Though certain landforms provide evidence that water may once have flowed on Mars, Murchie says scientists have little evidence of sites containing mineral deposits created by long-term interaction between water and rock. The NASA Rover Opportunity found evidence for liquid water in Meridian Planum – a large plain near Mars’ equator – but that is only one of many hundreds of sites where future spacecraft could land.
Peering through a telescope with a 4-inch (10-centimeter) aperture, and with a greater capability to map spectral variations than any similar instrument sent to another planet, CRISM will read 544 "colors" in reflected sunlight to detect minerals in the surface. Its highest resolution is about 20 times sharper than any previous look at Mars in Infrared wavelengths.
"At Infrared wavelengths, rocks that look absolutely the same to human eyes become very different," Murchie says. "CRISM has the capability to take images in which different rocks will 'light up’ in different colors."
CRISM is mounted on a gimbal, allowing it to follow targets on the surface as the orbiter passes overhead. CRISM will spend the first half of a two-year orbit mission mapping Mars at 650-foot (200-meter) scales, searching for potential study areas. Several thousand promising sites will then be measured in detail at CRISM’s highest spatial and spectral resolution. CRISM will also monitor seasonal variations in dust and ice particles in the atmosphere, supplementing data gathered by the orbiter’s other instruments and providing new clues about the Martian climate.

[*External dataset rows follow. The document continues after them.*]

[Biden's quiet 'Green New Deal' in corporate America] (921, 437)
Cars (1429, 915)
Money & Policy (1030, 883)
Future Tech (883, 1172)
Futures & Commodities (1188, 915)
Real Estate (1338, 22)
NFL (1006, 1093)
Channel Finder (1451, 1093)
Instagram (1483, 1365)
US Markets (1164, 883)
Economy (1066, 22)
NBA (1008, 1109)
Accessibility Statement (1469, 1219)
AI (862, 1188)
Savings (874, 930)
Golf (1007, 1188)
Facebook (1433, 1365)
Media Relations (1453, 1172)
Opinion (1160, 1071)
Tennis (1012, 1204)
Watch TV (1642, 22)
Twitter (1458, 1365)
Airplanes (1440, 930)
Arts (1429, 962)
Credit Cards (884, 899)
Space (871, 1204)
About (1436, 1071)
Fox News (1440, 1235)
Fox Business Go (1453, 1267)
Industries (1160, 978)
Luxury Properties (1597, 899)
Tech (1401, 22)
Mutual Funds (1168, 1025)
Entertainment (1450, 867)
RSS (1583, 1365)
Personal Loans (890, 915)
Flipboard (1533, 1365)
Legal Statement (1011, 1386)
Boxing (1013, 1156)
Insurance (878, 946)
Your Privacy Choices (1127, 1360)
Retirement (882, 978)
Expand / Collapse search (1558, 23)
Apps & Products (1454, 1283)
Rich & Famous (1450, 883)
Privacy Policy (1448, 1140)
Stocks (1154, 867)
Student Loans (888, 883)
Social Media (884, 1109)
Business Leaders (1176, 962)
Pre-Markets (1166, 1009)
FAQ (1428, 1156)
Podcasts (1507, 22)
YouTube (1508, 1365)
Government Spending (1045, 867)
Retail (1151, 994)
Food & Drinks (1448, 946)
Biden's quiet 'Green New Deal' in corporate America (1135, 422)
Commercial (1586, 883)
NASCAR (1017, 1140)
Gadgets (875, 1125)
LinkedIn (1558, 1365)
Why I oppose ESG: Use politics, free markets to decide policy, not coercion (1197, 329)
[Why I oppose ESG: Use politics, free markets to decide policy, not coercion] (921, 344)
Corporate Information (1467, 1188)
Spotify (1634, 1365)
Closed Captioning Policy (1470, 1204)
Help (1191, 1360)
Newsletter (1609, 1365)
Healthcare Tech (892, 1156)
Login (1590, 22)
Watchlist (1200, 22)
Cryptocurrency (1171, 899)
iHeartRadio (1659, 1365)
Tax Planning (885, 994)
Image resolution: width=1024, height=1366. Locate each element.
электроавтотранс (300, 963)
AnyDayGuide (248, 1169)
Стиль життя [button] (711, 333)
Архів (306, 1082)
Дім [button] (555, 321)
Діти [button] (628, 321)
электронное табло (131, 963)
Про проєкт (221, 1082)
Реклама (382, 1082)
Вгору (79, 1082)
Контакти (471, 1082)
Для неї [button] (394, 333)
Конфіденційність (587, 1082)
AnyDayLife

"CRISM will improve significantly on the mapping technology currently orbiting Mars," says CRISM Project Manager Peter Bedini, of APL. "We’ll not only look for future landing sites, but we’ll be able to provide details on information the Mars Exploration Rovers are gathering now. There is a lot more to learn, and after CRISM and the Mars Reconnaissance Orbiter there will still be more to learn. But with this mission we’re taking a big step in exploring and understanding Mars."
As the Mars Reconnaissance Orbiter cruises to its destination, the CRISM operations team continues to fine-tune the software and systems it will use to command the instrument and receive, read, process, and store a wealth of data from orbit – more than 10 terabytes when processed back on Earth, enough to fill more than 15,000 compact discs. The spacecraft is set to reach Mars next March, use aerobraking to circularize its orbit, and settle into its science orbit by November 2006.
APL, which has built more than 150 spacecraft instruments over the past four decades, led the effort to develop, integrate and test CRISM. CRISM’s co-investigators are top planetary scientists from Brown University, the Jet Propulsion Laboratory, Northwestern University, Space Science Institute, Washington University in St. Louis, University of Paris, the Applied Coherent Technology Corporation, and NASA’s Goddard Space Flight Center, Ames Research Center and Johnson Space Center.
The Jet Propulsion Laboratory, a division of the California Institute of Technology, Pasadena, manages the Mars Reconnaissance Orbiter mission for NASA's Science Mission Directorate.